It is the kind that makes you want to grit your teeth, biting down the scream or the cuss word wishing to escape from your mouth because the youngest has broken the terrarium that you’ve had for over a year now, a feat in itself, considering you can hardly grow anything. But then he looks up at you with his big bright eyes fringed by dark lashes, and you don’t know whether to laugh or to cry. You pick him up from the floor littered with broken glass and think, this one will flourish better than the succulents already starting to wilt on the floor. But first, the floors need to be swept. The crayon scribbles on the wall can be scrubbed later.

This kind of love no longer makes me feel reluctant to leave my camera at home. A friend had once noted that the DSLR is my left hand; I never leave home without it. Nowadays, I have mastered the art of capturing memories in my heart, of being in the moment instead of obsessing over the perfect light. And this kind of love is the kind that doesn’t leave me sad because I am no longer writing. My boys are my unpublished novel, the book that is always in progress. Every day I write our story.
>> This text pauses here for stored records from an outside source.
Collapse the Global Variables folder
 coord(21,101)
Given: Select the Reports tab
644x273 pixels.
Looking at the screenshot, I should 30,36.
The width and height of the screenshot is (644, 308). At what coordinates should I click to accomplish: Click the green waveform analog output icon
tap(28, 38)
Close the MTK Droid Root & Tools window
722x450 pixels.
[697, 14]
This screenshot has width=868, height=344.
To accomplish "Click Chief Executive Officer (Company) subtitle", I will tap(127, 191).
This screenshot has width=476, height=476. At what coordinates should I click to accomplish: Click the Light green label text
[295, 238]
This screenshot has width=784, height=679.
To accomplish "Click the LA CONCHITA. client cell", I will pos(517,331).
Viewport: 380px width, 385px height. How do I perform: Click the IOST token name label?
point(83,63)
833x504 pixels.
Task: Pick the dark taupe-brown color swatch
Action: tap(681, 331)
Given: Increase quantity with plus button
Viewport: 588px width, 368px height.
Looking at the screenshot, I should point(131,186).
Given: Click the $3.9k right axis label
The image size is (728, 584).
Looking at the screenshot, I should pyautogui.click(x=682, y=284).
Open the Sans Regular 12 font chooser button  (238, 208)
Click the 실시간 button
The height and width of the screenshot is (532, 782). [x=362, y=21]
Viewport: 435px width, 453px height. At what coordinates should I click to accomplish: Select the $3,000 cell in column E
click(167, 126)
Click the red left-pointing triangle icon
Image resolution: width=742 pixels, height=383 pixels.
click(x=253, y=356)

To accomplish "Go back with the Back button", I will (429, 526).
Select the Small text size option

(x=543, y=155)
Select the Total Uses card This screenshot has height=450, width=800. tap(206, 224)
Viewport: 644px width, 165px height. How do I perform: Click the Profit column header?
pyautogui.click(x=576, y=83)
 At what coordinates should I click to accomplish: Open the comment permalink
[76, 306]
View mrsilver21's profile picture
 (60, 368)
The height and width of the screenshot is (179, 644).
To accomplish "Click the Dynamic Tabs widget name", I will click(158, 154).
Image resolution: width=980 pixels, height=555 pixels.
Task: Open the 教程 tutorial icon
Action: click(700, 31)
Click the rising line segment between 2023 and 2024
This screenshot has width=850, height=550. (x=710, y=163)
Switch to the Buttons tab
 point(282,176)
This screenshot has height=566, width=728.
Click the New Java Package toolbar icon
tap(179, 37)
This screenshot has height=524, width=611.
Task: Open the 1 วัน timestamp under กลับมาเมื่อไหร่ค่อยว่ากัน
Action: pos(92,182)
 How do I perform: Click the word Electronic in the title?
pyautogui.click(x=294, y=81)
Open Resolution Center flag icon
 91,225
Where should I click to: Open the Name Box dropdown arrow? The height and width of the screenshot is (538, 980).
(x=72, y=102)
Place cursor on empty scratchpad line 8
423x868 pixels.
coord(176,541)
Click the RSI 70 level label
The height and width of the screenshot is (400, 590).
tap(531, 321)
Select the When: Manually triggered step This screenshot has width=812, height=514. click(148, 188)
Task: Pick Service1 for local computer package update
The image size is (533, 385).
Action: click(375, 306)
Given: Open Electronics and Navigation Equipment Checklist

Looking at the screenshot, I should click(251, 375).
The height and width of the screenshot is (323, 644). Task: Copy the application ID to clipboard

And just as it makes my heart flutter, it also breaks my heart on a daily basis when the older one runs out the door to play with friends, without bothering to look back. And then again when the younger one breaks free from my embrace to run to his daddy’s arm’s instead because there is a fistful of jelly beans waiting. But then I am comforted by the fact that when night comes, they will return to me, the older one wanting to be read to, and the youngest one expecting a lullaby while he stares up at me like I was his universe. At that moment they are mine again, completely, if only for a moment.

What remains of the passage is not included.